Ainsi, la délibération et le conflit deviennent une forme de communication politique visant l'intérêt général. Un spécialiste de l'école de Francfort enseignant la théorie politique à Sciences Po Bordeaux témoigne : « L'intérêt des travaux de Chantal Mouffe et Habermas réside dans leur capacité à favoriser la construction de désaccords entre les citoyens et à promouvoir une approche dialogique. Par exemple, lors des manifestations contre les réformes des retraites, ce fonctionnement agonistique a été efficace. Emmanuel Macron se trouvait en difficulté, car il ne valorisait pas suffisamment la démocratie participative, la démocratie sociale, la démocratie directe, voire d'autres formes de délibération défendues par les manifestants ».

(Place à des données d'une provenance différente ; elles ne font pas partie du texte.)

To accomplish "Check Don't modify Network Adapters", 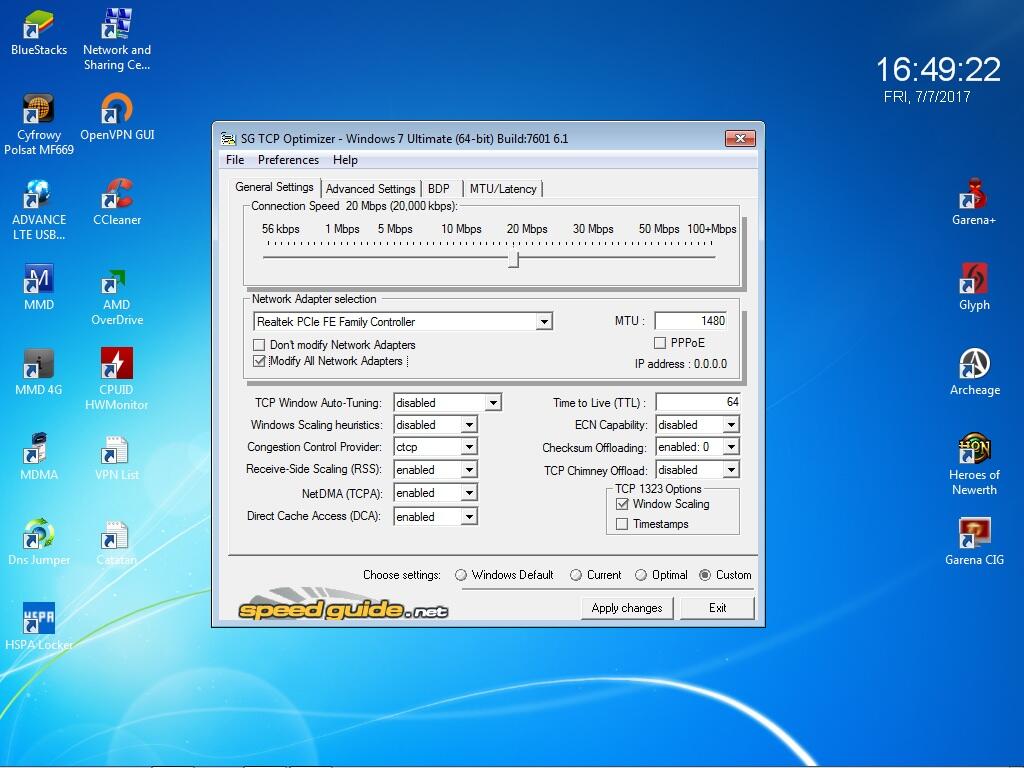I will (x=257, y=345).
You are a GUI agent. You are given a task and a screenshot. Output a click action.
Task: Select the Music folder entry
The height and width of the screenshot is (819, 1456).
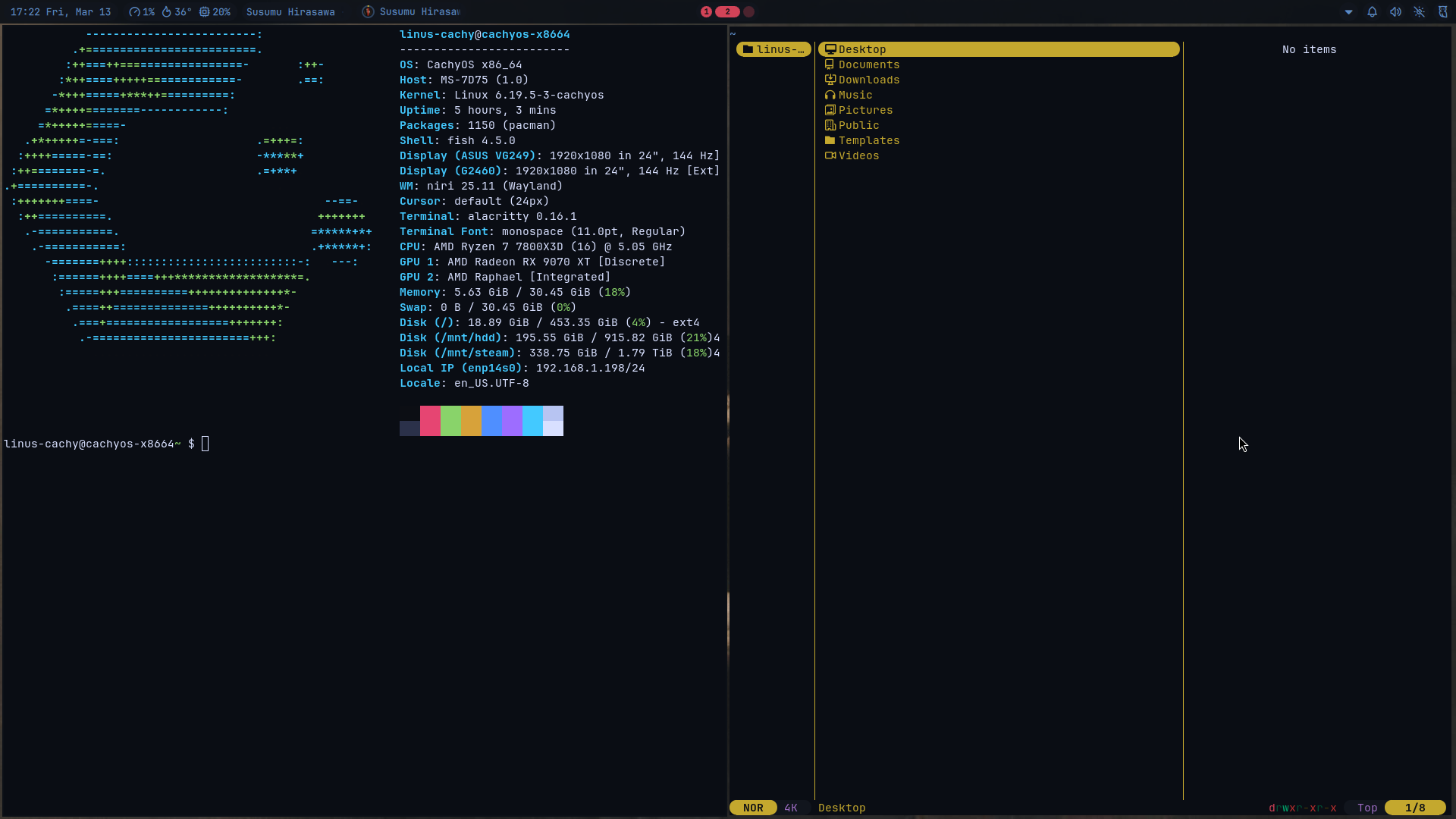(855, 95)
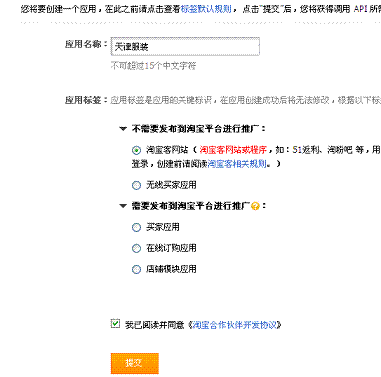Choose the 买家应用 radio button
The height and width of the screenshot is (377, 381).
[x=136, y=228]
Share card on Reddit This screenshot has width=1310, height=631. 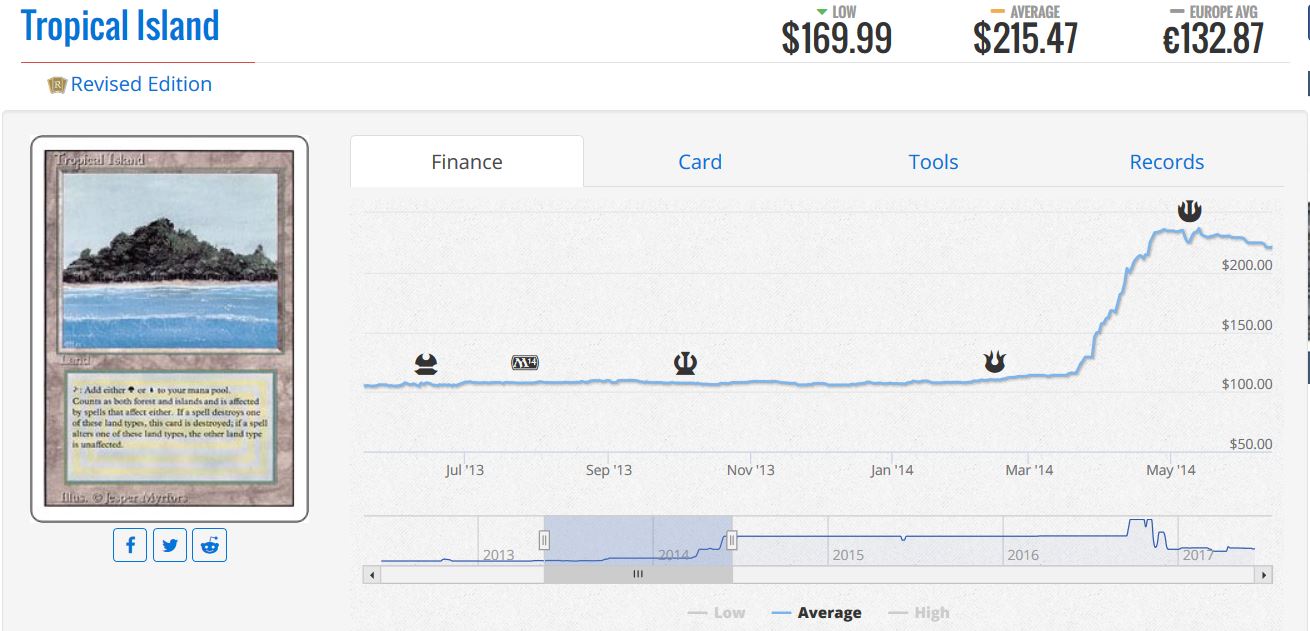pyautogui.click(x=210, y=545)
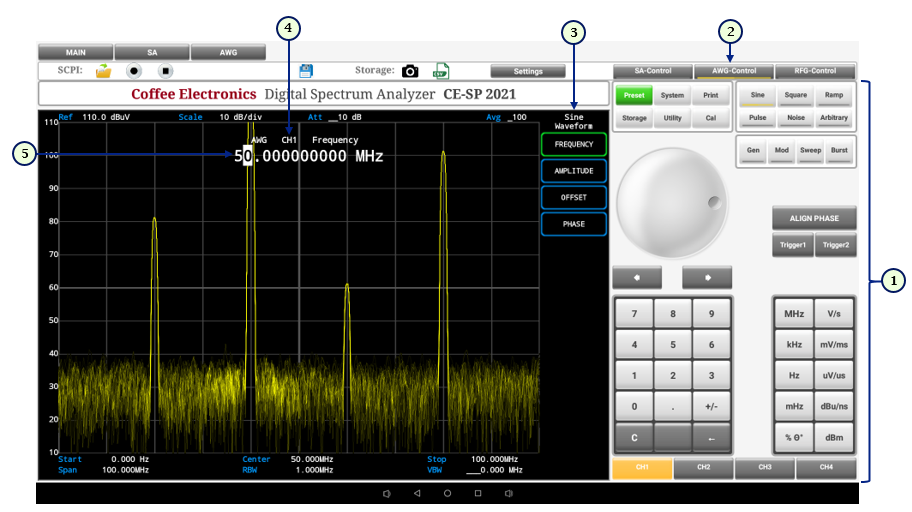Select the Square waveform type
Image resolution: width=912 pixels, height=512 pixels.
(x=795, y=96)
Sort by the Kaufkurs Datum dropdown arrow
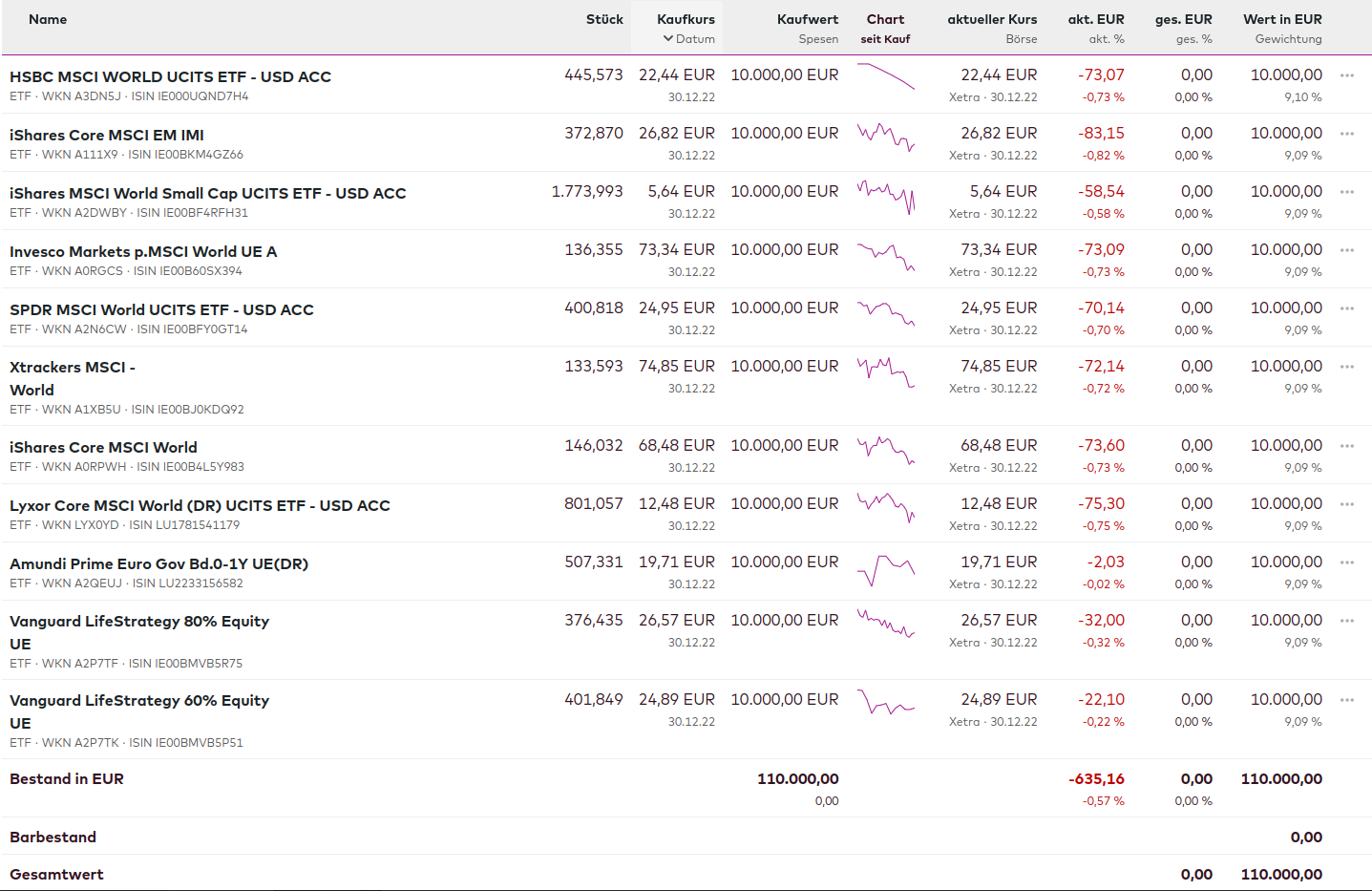The image size is (1372, 891). 668,39
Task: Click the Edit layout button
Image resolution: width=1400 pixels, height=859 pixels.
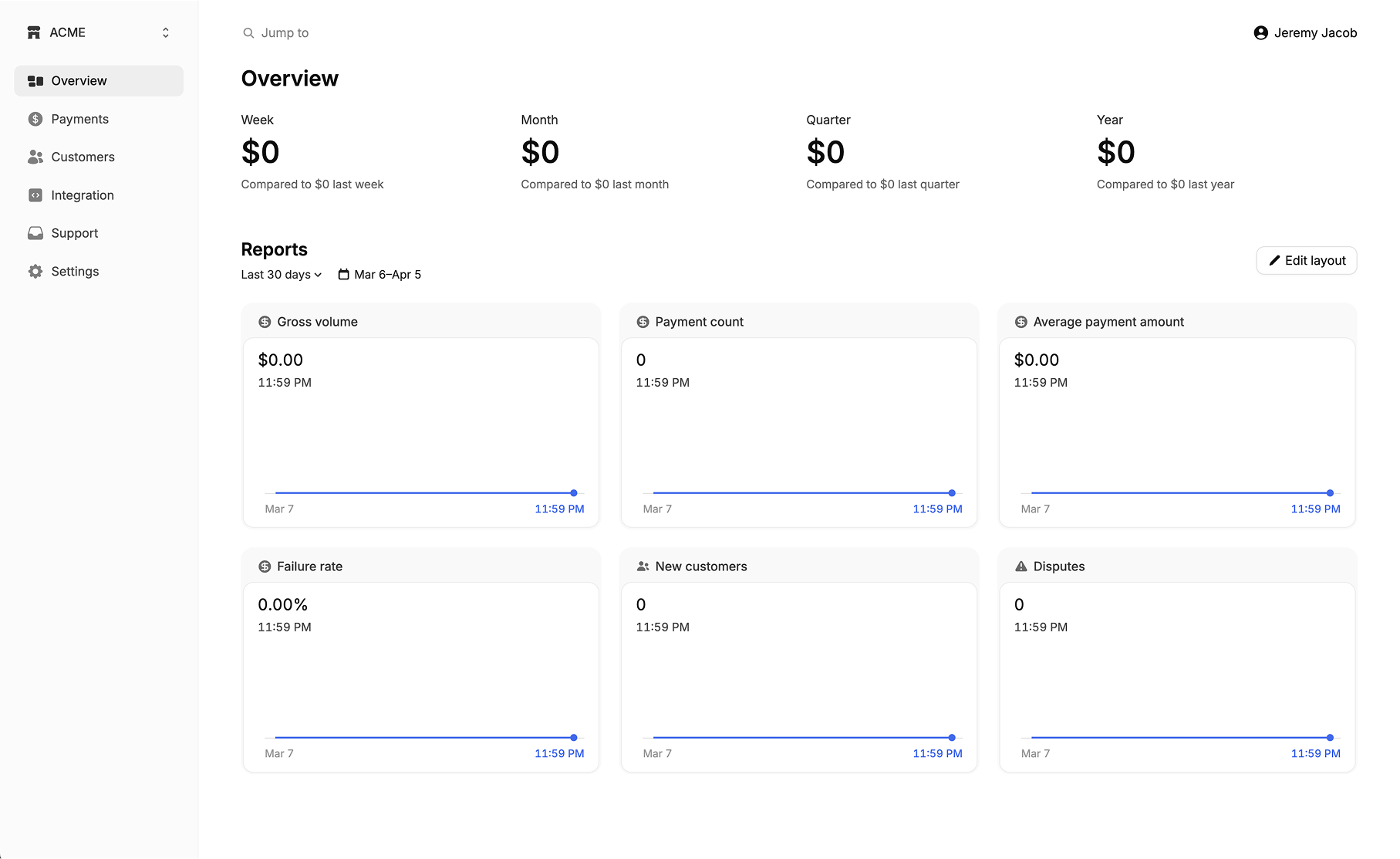Action: point(1307,261)
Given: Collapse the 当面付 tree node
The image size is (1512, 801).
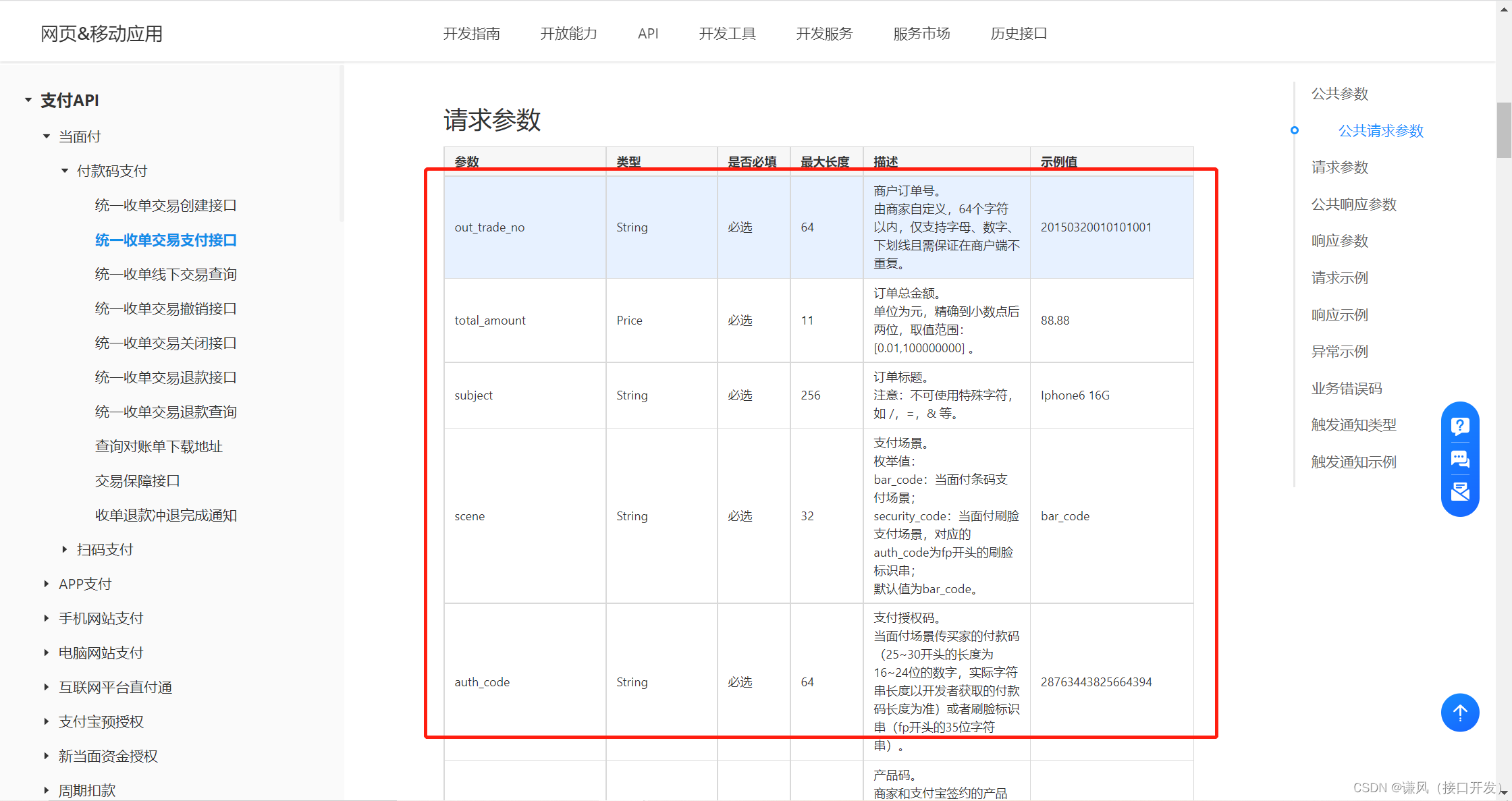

Vers une démocratie agonistique
Le chercheur bordelais que nous avons rencontré suggère qu'une démocratie plus agonistique et conflictuelle pourrait fonctionner dans un contexte français où les corps intermédiaires, les partis politiques et les syndicats sont considérablement affaiblis. « Les manifestations contre la réforme des retraites, affirme-t-il, ainsi que la montée de l'extrême droite raciste, mise en lumière par les événements tragiques de Saint-Brévin, démontrent que ces sentiments "pulsionnels" s'expriment de manière nouvelle, à la fois individuelle et collective, de manière éruptive dans la rue ou sur Twitter ». Enfin, pour qu'une véritable volonté collective émerge dans ce contexte, Chantal Mouffe a expliqué hier dans les colonnes de Libération qu'il est nécessaire de mobiliser l'imaginaire démocratique afin de cristalliser des affects communs. « Même si cela n'a pas abouti à l'époque », souligne-t-elle, « on constate que des luttes peuvent s'articuler autour de l'écologie. L'enjeu actuel est de mobiliser la classe ouvrière autour de cette question ».
Transformer les conflits en antagonismes entre ennemis irréconciliables
Depuis de nombreuses années, Chantal Mouffe soutient que dans une démocratie moderne, il ne devrait plus y avoir d'ennemis, mais plutôt des adversaires capables de débattre, de construire des rapports de force et en fin de compte de trouver des compromis. « Lorsqu'Emmanuel Macron ou Olivier Véran diabolisent La France insoumise en la qualifiant de mouvement d'extrême gauche qui rejette le jeu démocratique et qualifie ses prises de position d'irrationnelles, ils défendent une conception étroite de la démocratie.», expliquait la philosophe proche des Insoumis hier matin lorsqu'elle a été interrogée par les journalistes de Libé. La philosophe belge remet ainsi en question la contestation de la norme établie de manière légitime, qui est au fondement de la démocratie comprise comme gouvernement des citoyens par les citoyens.